> **Records for the task**:

──────

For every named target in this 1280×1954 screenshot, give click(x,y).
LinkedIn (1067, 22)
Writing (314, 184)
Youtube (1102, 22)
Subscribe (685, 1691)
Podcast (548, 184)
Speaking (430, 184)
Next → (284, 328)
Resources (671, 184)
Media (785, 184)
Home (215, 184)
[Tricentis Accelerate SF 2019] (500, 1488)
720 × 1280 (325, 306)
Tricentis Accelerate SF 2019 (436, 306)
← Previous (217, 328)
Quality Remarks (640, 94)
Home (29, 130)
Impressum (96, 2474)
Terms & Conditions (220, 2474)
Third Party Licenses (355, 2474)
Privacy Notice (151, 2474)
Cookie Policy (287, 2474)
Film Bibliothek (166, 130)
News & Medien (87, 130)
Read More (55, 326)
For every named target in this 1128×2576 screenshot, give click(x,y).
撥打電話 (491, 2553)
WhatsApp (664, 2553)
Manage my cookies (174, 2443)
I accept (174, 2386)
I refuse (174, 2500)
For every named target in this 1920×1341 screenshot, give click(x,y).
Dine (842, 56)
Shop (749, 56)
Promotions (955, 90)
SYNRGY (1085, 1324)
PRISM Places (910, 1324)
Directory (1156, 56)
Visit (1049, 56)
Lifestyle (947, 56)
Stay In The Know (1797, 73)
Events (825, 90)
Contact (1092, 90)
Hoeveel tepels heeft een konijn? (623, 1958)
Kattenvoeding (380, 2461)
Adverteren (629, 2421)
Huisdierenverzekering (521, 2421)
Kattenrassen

──────

> **Exercise directions**:
Above are the entries. Output exactly the lines beginning with the line that has "Privacy Notice (151, 2474)" and ending with the line that has "I refuse (174, 2500)".

> **Written answer**:
Privacy Notice (151, 2474)
Cookie Policy (287, 2474)
Film Bibliothek (166, 130)
News & Medien (87, 130)
Read More (55, 326)
For every named target in this 1128×2576 screenshot, give click(x,y).
撥打電話 (491, 2553)
WhatsApp (664, 2553)
Manage my cookies (174, 2443)
I accept (174, 2386)
I refuse (174, 2500)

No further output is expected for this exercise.